Die nächste Schmerzwelle erfasste mich wie ein ausgewachsener Fenrir, der mich niedertrampelte. Ich unterdrückte ein Aufstöhnen und schluckte die aufsteigende Übelkeit hinunter. Im Hintergrund hörte ich zusätzlich Ivolis nervöses Flügelflattern, aber auch mein lieber Gefährte konnte mir nicht helfen. Wir waren beide ratlos.
Imesha
Ich betrachtete das Ergebnis aus allen möglichen Winkeln und lächelte mein Spiegelbild zufrieden an. Das sah doch schon viel besser aus als bei meinen ersten missglückten Versuchen. Da ich seit einiger Zeit mit dem Gedanken spielte mir die Haare kürzer schneiden zu lassen, hatte ich vor ein paar Tagen ganz zufällig mit Anesh darüber gesprochen, die mir dann andere Ideen geliefert hatte. Neue Frisuren, traditionell für die Magieweber-Frauen, elegant und einzigartig, ziemlich aufwendig, aber dafür sehr praktisch, wenn man sich viel bewegte. Heute Morgen hatte ich meine zwei Stunden Magieweben hinter mich gebracht, eine Stunde Meditation, Mittagessen in der Halle, wo sich auch alle anderen Gelehrten aufhielten und jetzt bereitete ich mich auf das längst überfällige Gespräch mit Amara und Rakurai vor. Noch verspürte ich keine herzflatternde Nervosität, aber ich vermutete, dass sich das spätestens dann änderte, wenn sie mir gegenübersaßen. Mein Wunsch, dass Ryu mich begleitete, hatte sich hingegen nicht geändert. Selbst wenn ich mich mittlerweile wohler fühlte, gut mit allen zurechtkam und viel über mich und meine Fähigkeiten dazugelernt hatte, machte mich meine verschollene Vergangenheit dennoch unsicher. Angst spielte auch eine gewichtige Rolle. Würde ich mich nach dem Gespräch wieder an alles erinnern können? Schöne sowie schlechte Momente? Freude und Schmerz? Allein der Gedanke an den Drachen mit den jadegrünen Augen, in denen das Leben erlosch, erschütterte mich zutiefst. Dieser Drache hatte mir einst sehr viel bedeutet. Das wusste ich auch ohne Erinnerungen. So wie ich Gewissheit besaß, dass meine Eltern mich bedingungslos geliebt hatten, auch wenn ich als Heranwachsende oftmals daran gezweifelt hatte. Jetzt nicht mehr. Mahomashu weckte tiefgreifende Gefühle in mir und das ließ sich nicht leugnen.

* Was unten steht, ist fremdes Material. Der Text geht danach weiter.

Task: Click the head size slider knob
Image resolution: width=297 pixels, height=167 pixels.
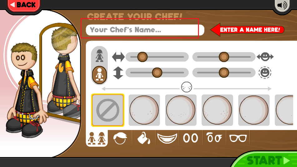Action: click(224, 72)
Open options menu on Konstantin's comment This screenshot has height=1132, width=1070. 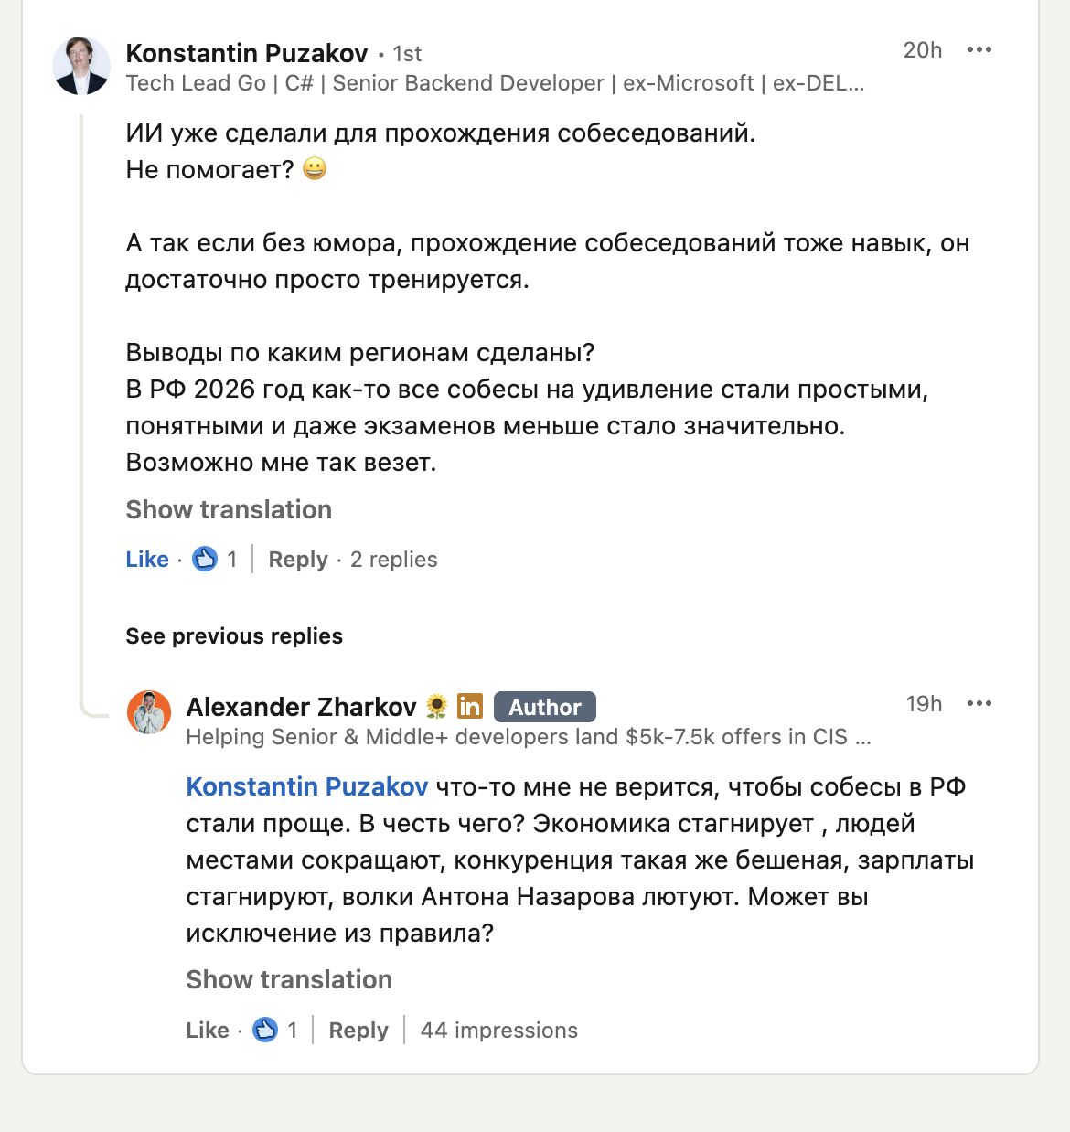(x=979, y=50)
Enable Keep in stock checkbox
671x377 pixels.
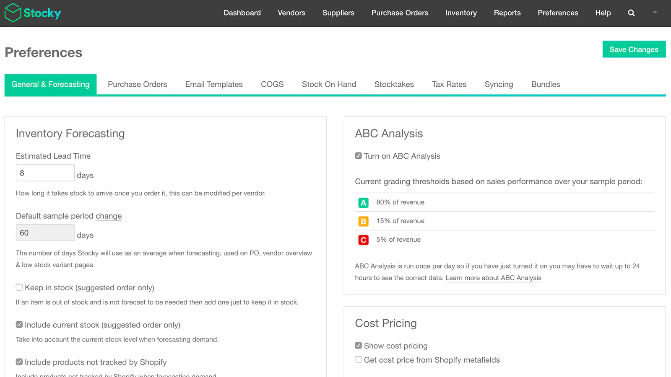tap(19, 287)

Tief luftholend straffte ich die Schultern, warf die geflochtenen Zöpfe zurück und gab mir einen mentalen Tritt. Ich hatte keine Zeit mehr zu verschwenden. Ryu müsste auch bald eintreffen, da auch er seinen ganz eigenen Stundenplan hatte und wir unsere gemeinsamen Treffen vorab vereinbaren mussten. Manchmal sahen wir uns nur morgens und dann erst wieder abends beim Essen. Anfangs war das komisch gewesen. Da floh man gemeinsam in die raue Wildnis, verbrachte jede freie Minute miteinander und dann holte uns ein anderer Alltag ein. Ähnlich wie im Palast. Da hatten wir uns auch unregelmäßig gesehen. Es erstaunte mich, wie lange wir uns schon kannten und was wir in der Zeit erlebt hatten. Die Imesha vom letzten Jahr war mit der heutigen kaum zu vergleichen. So wie meine Beziehung zu Ryu, Ilea und Cael. Und natürlich Egon, der mich gurrend begrüßte, als ich mich im Schneidersitz aufs Bett setzte und nach den goldenen Armreifen aus Drasils Sammlung griff. Auch darüber wollte ich mit Amara und Rakurai sprechen. >Sei froh, dass du dir über keine ernsten Dinge den kleinen Kopf zerbrechen musst.< sagte ich an den Feuersalamander gewandt, der unaufgefordert auf mein Knie kletterte und mich aus großen, treuen Augen anblinzelte. Sein süßer Anblick entlockte mir jedes Mal ein Lächeln.